An hour went by and the mere little mite of a man had scarcely moved.
The sun was slanting towards the southwest corner of the universe. A
flock of geese, in a great changing V, flew slowly over the valley,
their wings beating gold from the sunlight, their honk! honk! honk! the
note of the end of the year.

How soon they were gone! Then indeed all the earth was abandoned to
the quiet little youngster and his still more quiet company of rabbits.
There was no particular reason for moving. Where should he go, and how
could he go, did he wish to leave? To carry his bunny would be quite
beyond his strength; to leave him here would be equally beyond his
courage.

But the sun was edging swiftly towards its hiding place; the frost of
the mountain air was quietly sharpening its teeth. Already the long,
gray shadow of the sage-brush fell like a cooling film across the
little fellow's form and face.

Homeless, unmissed, and deserted, the tiny man could do nothing but sit
there and wait. The day would go, the twilight come, and the night
descend--the night with its darkness, its whispered mysteries, its
wailing coyotes, cruising in solitary melancholy hither and thither in
their search for food.

But the sun was still wheeling, like a brazen disk, on the rim of the
hills, when something occurred. A tall, lanky man, something over
forty years of age, as thin as a hammer and dusty as the road itself--a
man with a beard and a long, gray, drooping mustache, and with drooping
clothes--a man selected by shiftlessness to be its sign and mark--a
miner in boots and overalls and great slouch hat--came tramping down a
trail of the mountain. He was holding in his dusty arms a yellowish
pup, that squirmed and wriggled and tried to lap his face, and
comported himself in pup-wise antics, till his master was presently
obliged to put him down in self-defence.

The pup knew his duty, as to racing about, bumping into bushes,
snorting in places where game might abide, and thumping everything he
touched with his super-active tail. Almost immediately he scented
mysteries in plenty, for Indian ponies and hunters had left a fine,
large assortment of trails in the sand, that no wise pup could consent
to ignore.

With yelps of gladness and appreciation, the pup went awkwardly
knocking through the brush, and presently halted--bracing abruptly with
his clumsy paws--amazed and confounded by the sight of a frightened
little red-man, sitting with his rabbits in the sand.
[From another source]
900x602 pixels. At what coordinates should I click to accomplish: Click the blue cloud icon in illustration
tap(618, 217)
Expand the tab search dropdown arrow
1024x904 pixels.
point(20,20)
For a second the dog was voiceless. Then he let out a bark that made
things jump, especially the tiny man and himself.

"Here, come here, Tintoretto," drawlingly called the man from the
trail. "Come back here, you young tenderfoot."
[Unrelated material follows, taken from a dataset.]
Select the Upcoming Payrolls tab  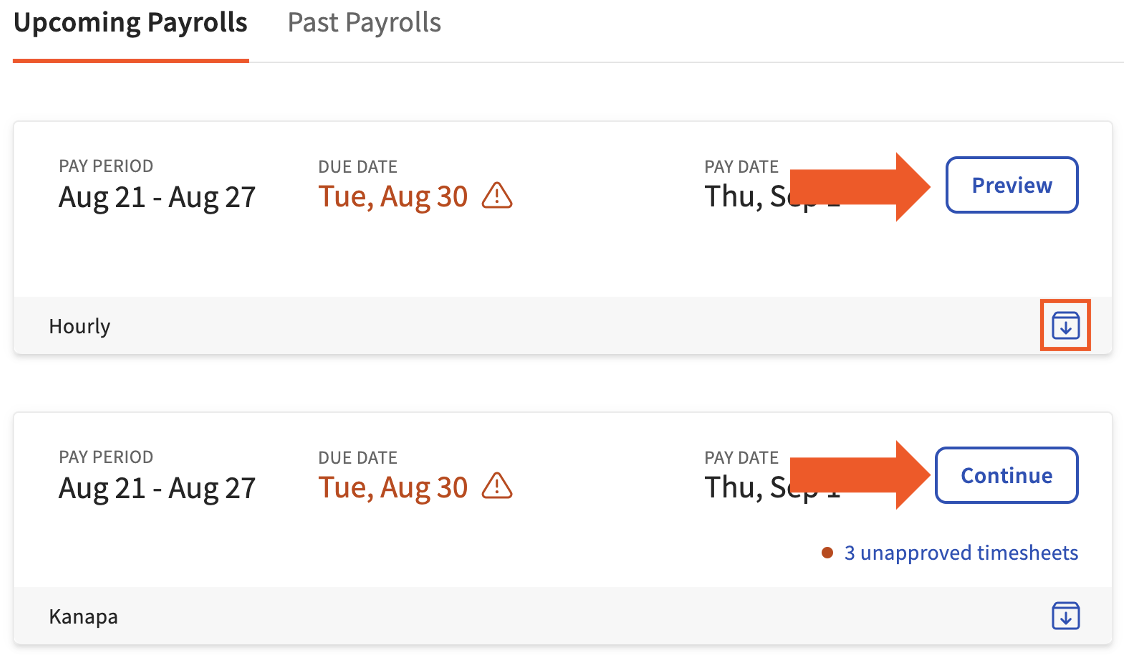coord(130,22)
But Tintoretto answered that he wouldn't. He also said, in the
language of puppy barks, that important discoveries demanded not only
his but his master's attention where he was, forthwith.

There was nothing else for it; the mountain was obliged to come to
Mohammed--or the man to the pup. Then the miner, no less than
Tintoretto, was astonished.

To ward off the barking, the red little hunter had raised his arm
across his face, but his big brown eyes were visible above his hand,
and their childish seriousness appealed to the man at once.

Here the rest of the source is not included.